Which lines run from the one containing "Given: Expand the Neural processors category" to the end of the entries? Quote them exactly, and nothing else.

Records from a dataset:
——————————
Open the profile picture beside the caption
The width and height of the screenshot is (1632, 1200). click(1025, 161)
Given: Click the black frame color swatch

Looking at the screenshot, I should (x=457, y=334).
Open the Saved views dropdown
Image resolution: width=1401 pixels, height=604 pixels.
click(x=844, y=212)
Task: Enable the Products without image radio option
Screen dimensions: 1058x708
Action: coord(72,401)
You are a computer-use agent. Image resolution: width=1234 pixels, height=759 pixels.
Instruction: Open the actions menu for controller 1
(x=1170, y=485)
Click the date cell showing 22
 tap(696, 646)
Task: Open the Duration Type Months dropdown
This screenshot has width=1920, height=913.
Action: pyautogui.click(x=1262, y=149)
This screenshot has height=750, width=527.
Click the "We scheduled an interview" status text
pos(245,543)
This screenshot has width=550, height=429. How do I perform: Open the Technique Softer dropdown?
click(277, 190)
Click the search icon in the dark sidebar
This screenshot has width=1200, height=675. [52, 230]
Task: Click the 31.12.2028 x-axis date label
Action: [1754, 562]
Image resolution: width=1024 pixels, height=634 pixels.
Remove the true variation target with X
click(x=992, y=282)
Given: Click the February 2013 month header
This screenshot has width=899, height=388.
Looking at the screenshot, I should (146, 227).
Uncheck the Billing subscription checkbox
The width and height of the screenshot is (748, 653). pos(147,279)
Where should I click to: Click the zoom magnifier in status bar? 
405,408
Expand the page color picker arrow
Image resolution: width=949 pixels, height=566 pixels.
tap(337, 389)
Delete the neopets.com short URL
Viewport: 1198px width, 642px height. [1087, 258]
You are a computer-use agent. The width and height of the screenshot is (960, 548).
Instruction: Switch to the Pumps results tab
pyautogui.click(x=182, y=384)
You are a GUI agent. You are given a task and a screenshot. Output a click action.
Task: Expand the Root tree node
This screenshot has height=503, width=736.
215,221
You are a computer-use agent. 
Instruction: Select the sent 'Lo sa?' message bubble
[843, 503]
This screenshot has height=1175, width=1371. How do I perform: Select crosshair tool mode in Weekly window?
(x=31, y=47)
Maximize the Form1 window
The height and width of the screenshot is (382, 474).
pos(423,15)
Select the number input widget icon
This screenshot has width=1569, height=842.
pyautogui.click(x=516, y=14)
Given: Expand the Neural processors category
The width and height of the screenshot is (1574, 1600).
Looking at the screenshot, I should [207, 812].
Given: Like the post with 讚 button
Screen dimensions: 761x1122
——————————
§ Completed task
Given: Expand the Neural processors category
The width and height of the screenshot is (1574, 1600).
Looking at the screenshot, I should [207, 812].
Given: Like the post with 讚 button
Screen dimensions: 761x1122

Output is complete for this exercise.